Ideas? Thoughts? Other suggestions? Cautions?


----------



## CritterHeaven (Feb 21, 2011)

Snarf is such a lucky hedgehog!! This sounds ok to me though you will have some wet spots as you mention.

Not to side track the thread but what do you do to them again? How long do you gut load and what do you load with? Then do you just stick them right in to the freezer?

I really really hate feeding Truffle crickets. They smell and seem to get away from me often. Toffee does not really care for them though I try to get her to eat a couple a night (I make sure to feed them BEFORE the mealworms aroma comes out). I would be much more apt to feed crickets IF they were not such a pain. Truffle loves them though. And I know how good they are for them.


----------



## CanadienHedgie (Feb 4, 2011)

When the cage is too hot, people use ice packs to cool it down, so would ice cubes cool it down?

Could Snarf bite the ice cubes and cause any damage to his teeth? 

If he started licking or pushing at the ice cube, I'm assuming he'd get colder?

Could his tongue get stuck to the ice cube? I've had mine get stuck to ice cubes before :roll: . It helps if you run water over them before though. 

The fleece fibers would get stuck to the ice cube, could he ingest them?

Just some thoughts, love the idea though.


----------



## MissC (Nov 15, 2010)

I am totally freaked out about the little creepy things but Snarf LOVES crickets and so does his vet...so I suck it up. :roll: 

I am open to criticism/ideas here...this is exactly what I do:

-buy a Tub-o-Crickets - 50 4 or 5 week usually
-dump entire tub contents in 4l pitcher (less chance of escaping)
drop in a few carrots
-cover pitcher with old pair of nylons :lol: and LOTS of rubber bands. :lol: 
-let them gutload for two full days...I am weird here but I figure positive energy is a good thing and I want to offset some of the bad karma from killing them, so I put the pitcher (aka Bug Jug) in front of an sunny, open window during the day...I know, I know... :roll: 
-pop the entire jug in the deep freeze
-when they are most definitely frozen to death...I take no chances, I pick them out - watching for yucky looking ones - and put them in a smaller container and put that in the freezer
-every morning I take out enough crickets for Snarf for the day and put them in the fridge
-every night when Snarf goes back to his cage, I hide them (6-8) under fake plants and between rocks, etc

That's it. No muss, no fuss, no touchy the disgusting crickets.


----------



## MissC (Nov 15, 2010)

CanadienHedgie said:


> When the cage is too hot, people use ice packs to cool it down, so would ice cubes cool it down?
> 
> Could Snarf bite the ice cubes and cause any damage to his teeth?
> 
> ...


These are some of the same concerns I have. I am hoping:
- he won't have any interest while they are little bottlecaps of ice - but I don't know...teeth are definitely a concern, as is him popping a rock hard cricket in his mouth and hurting his teeth/mouth
- I was going to leave the entire thing - cap and ice and all - in the cage, so unless he tipped the cap when the ice was melting, fleece fibres/mess wouldn't be a concern

I think I am going to try it with one while I am sitting there hawk-eyeing him and see what he does. I am freezing a couple to try - I also want to see how long it takes for them to thaw.

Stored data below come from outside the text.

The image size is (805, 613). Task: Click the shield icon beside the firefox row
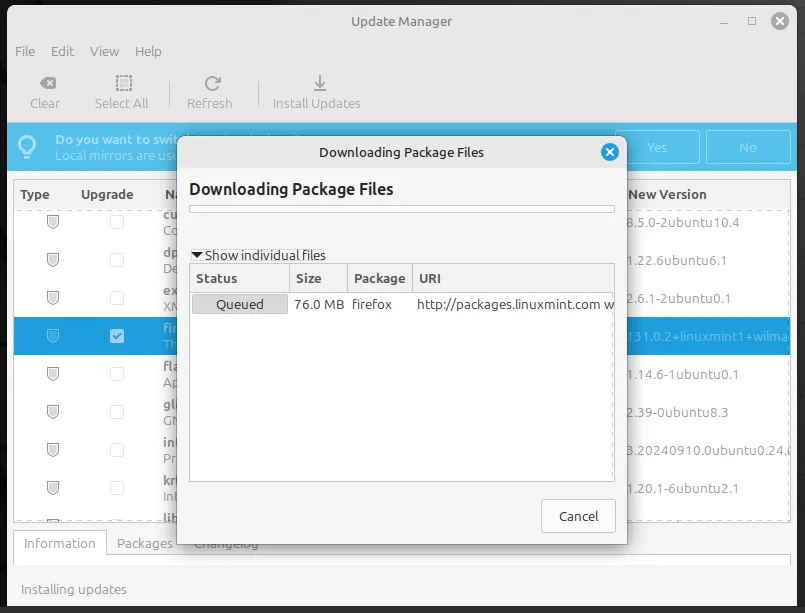(x=51, y=336)
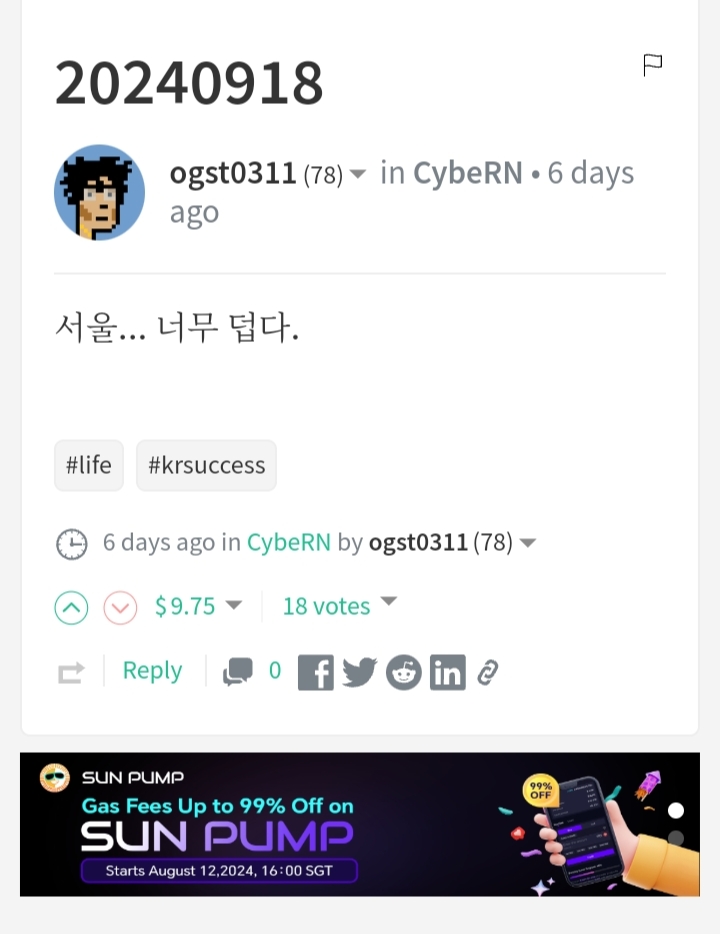Viewport: 720px width, 934px height.
Task: Open the Sun Pump advertisement banner
Action: coord(360,824)
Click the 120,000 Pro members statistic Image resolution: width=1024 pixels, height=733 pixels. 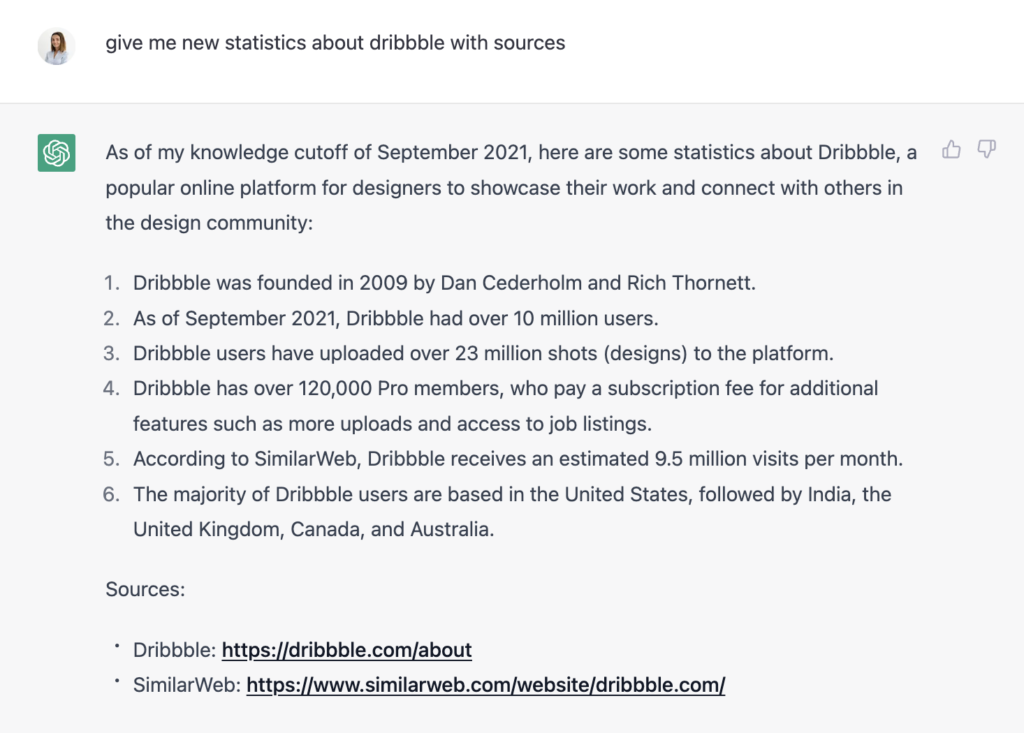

If anyone has any suggestions I am open to them. Right now, he gobbles up the crickets and only eats half of his kibble...little rotter.


----------



## kiania (Mar 15, 2011)

Freezing assorted foods in ice (or freezing juice/blood) is a common occurance in zoos. Assuming you're making cricket-sized cubes (rather than big blocks), and that you don't have your heat set to the lowest possible, I honestly see no problems. In the past, the insectivorous primates I've worked with get fruit cubes (chunks of fruit in ice) from the time that we all start wearing t-shirts rather than being bundled in 5 layers of fleece (ie spring to late summer). Other animals get frozen veggies and fruit even during February/March without an issue.

All the animals I've worked with, or seen during conferences regarding this as an enrichment, will chew on the ice (particularly if it is flavoured with juice or blood). As long as you aren't making huge cubes, I've never heard of an animal suffering from broken teeth. Ice is a bit like dried cat kibble.

I've also never had an issue with my monkeys, or other small mammals, who need to have an indoors kept at a toasty temperature, being given frozen treats as long as it is nice weather. Our pigs get them occasionally even if it is a little overcast.

So, as far as I can see, the only issue would be if you had your heat source on low (I'd move it up so that it is definitely registering in the middle of the suitable range), or if the hog got cold from the wet patches. Personally, I'd use one of those plant pot saucers for the cubes, or something similarly sized in a bottle cap, so that the cold water doesn't soak into your substrate (fleece, or whatever).


----------



## MissC (Nov 15, 2010)

Wow, kiana!! Who knew there would be an expert on frozen cricket-cubes??

Thanks so much!!


----------



## kiania (Mar 15, 2011)

More frozen fruit/veg/meat/juice/blood, but I'd imagine it'd be the same for insects as it is for everything else keepers freeze up for their broods!

Be nice to hear how it goes!


----------